In the pre-colonial era, before the existence of Fire Service, fires were controlled by Traditional rulers, using the Asafo Companies (Traditional Soldiers) to fight all kinds of fires in their communities and localities. It was not until 1955 before the colonial government found the need to reorganize the various Asafo Companies into vibrant groups to tackle both domestic and bushfires as there were only a few industries. With the restructuring of the political administration of the Gold Coast into Local Government concept, a lot of the members of the Asafo Companies opted to become employees of the Local Government Institutions in the Country. In time the responsibility of firefighting became a duty of the Police Force. As Towns developed into Municipalities, Municipal Councils, as well as some Government agencies with fire hazards formed their own fire Brigades.

The idea of a National Fire Service was conceived in 1955 when the colonial Government invited Mr. S. M. Charters (ORE) of her Majesty’s Inspectorate of Fire Service into the country and to among other things, advise on the organization and establishment of Fire Service in Municipalities and in certain urban towns.
In 1962, the Government of Ghana employed the services of a Fire Advisory Expert, Mr.

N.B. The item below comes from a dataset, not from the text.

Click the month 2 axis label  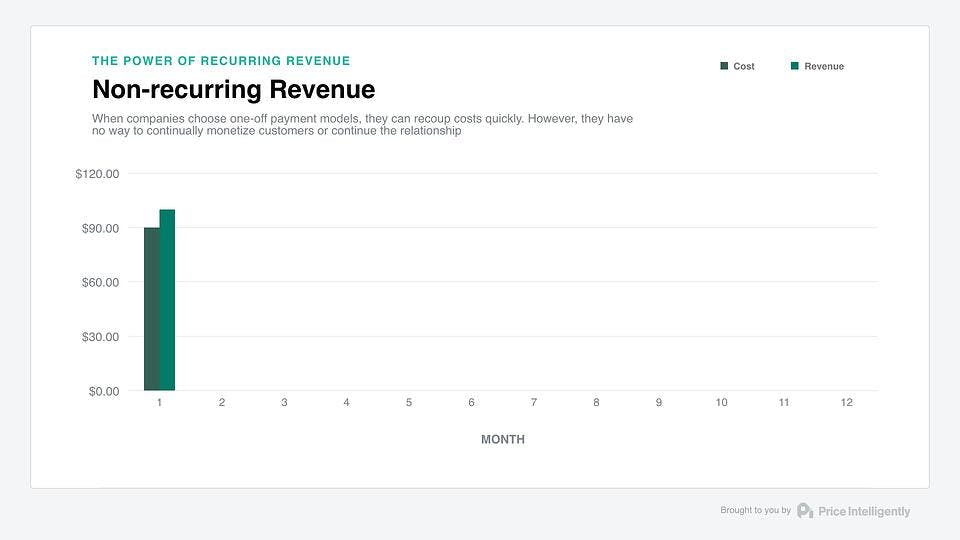tap(221, 402)
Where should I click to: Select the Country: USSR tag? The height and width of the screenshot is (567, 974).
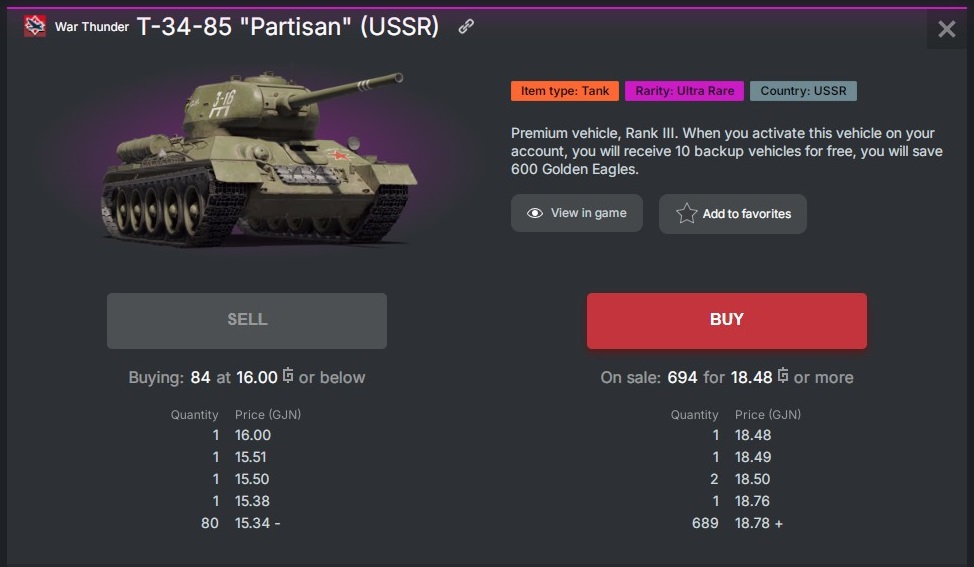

G. S. Leader, under the United Kingdom-Ghana Technical Assistance Programme to help formulate a policy on the formation of a National Fire Service which had long been contemplated. In 1963 by an Act of Parliament (Fire Service Act 1963; Act 219) the Ghana National Fire Service was born from the then fragmented Railways, Ports and Harbours, Accra City, Kumasi City, and the Sekondi/Takoradi Municipal Fire Brigades. These brigades had hitherto existed as separate entities under Government Departments or Municipal Councils.

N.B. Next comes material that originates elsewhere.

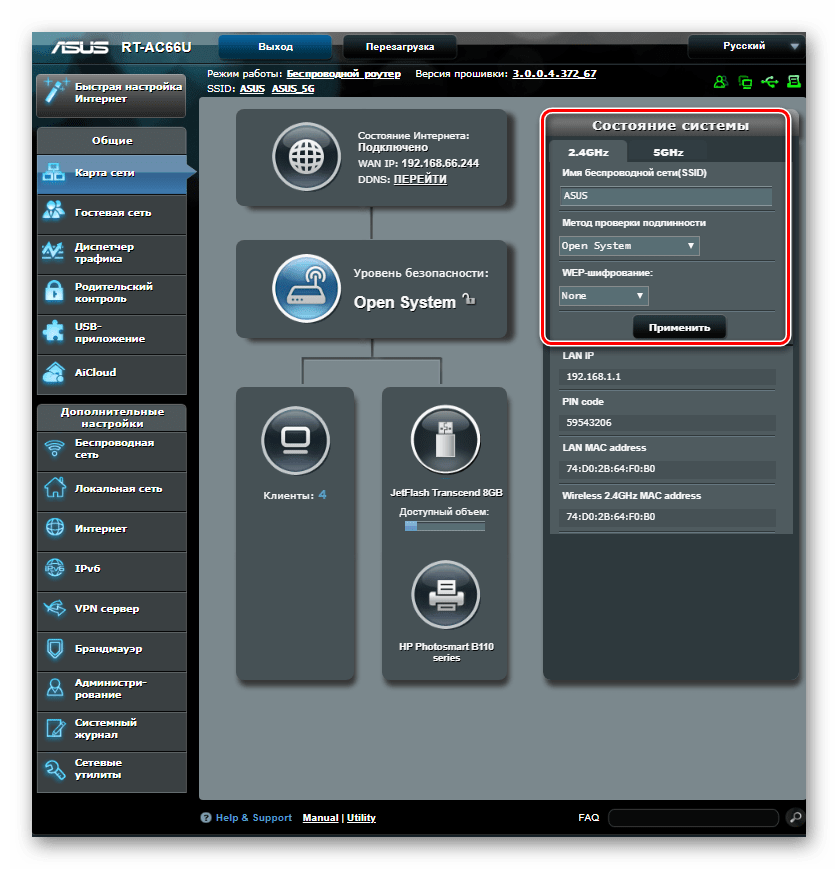Click the USB status icon in header

[x=768, y=81]
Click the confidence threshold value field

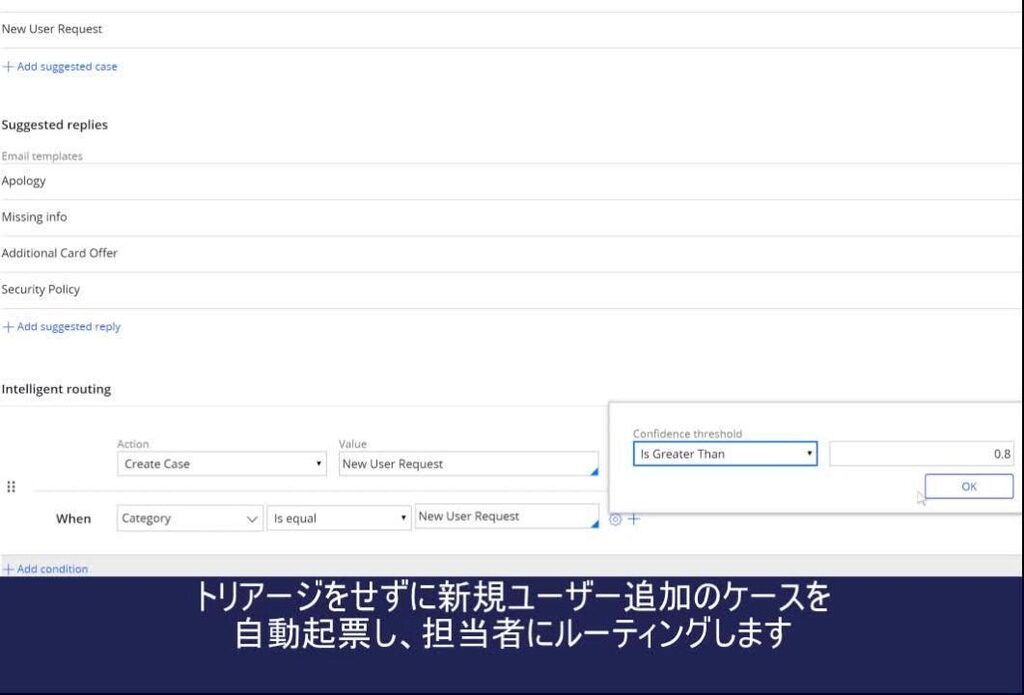[921, 454]
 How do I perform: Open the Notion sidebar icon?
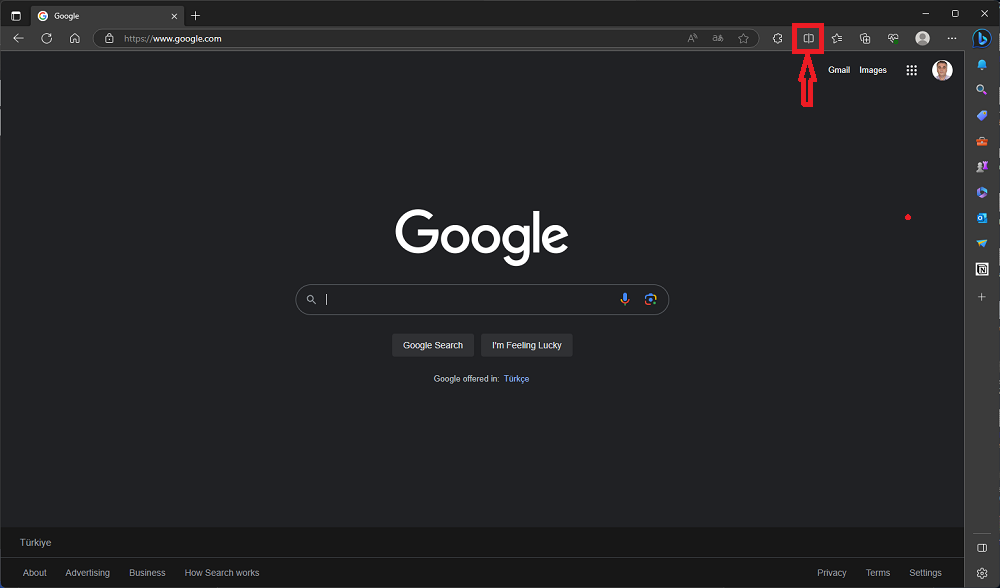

The primary aim of the Ghana National Fire Service at its established in 1963 by Act 219 was firefighting and extinguishment, and to render humanitarian services. Subsequently, in 1997 the Ghana National Fire Service Act (Act 537) was enacted to re-establish the Ghana National Fire Service with the objective of prevention and management of undesired fires and other related matters. The purpose of Act 537 was to expand the functions of the GNFS taking into cognisance modern trends in the Fire Services all over the world; from fire intervention to fire prevention and safety from fire and other emergencies, thereby protecting the people, industry, crops and the vegetation.

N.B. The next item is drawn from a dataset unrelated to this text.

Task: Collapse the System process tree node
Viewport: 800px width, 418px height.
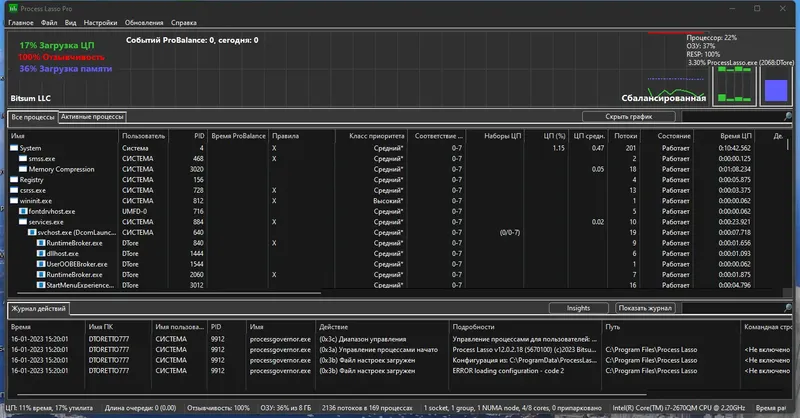Action: pyautogui.click(x=14, y=148)
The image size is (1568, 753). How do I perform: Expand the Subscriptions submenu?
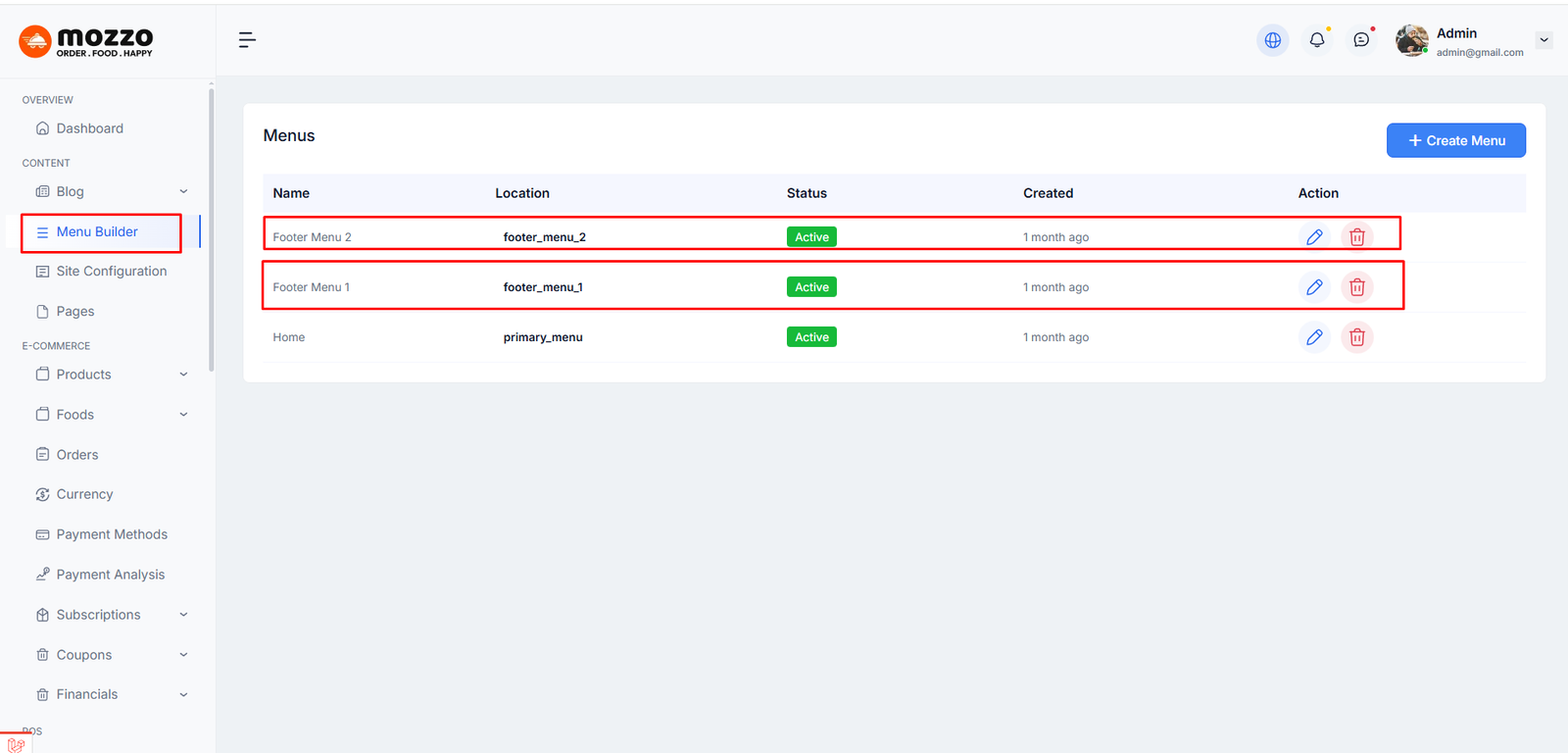coord(183,615)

To prevent and manage undesired fires, thereby reducing loss of lives and property by enforcement of fire safety measures in national strategic installations and responding promptly to fire disasters.


The Ghana National Fire Service is committed to providing an efficient and valued fire and rescue service to meet statutory requirement in Act 537 and public expectation. This will be achieved through appropriate resourcing in terms of equipment, appliances, and premises and by effectively training personnel.

We are confident that we can maintain and improve public safety from fire and other emergencies, thereby protecting the people, industry, crops and vegetation.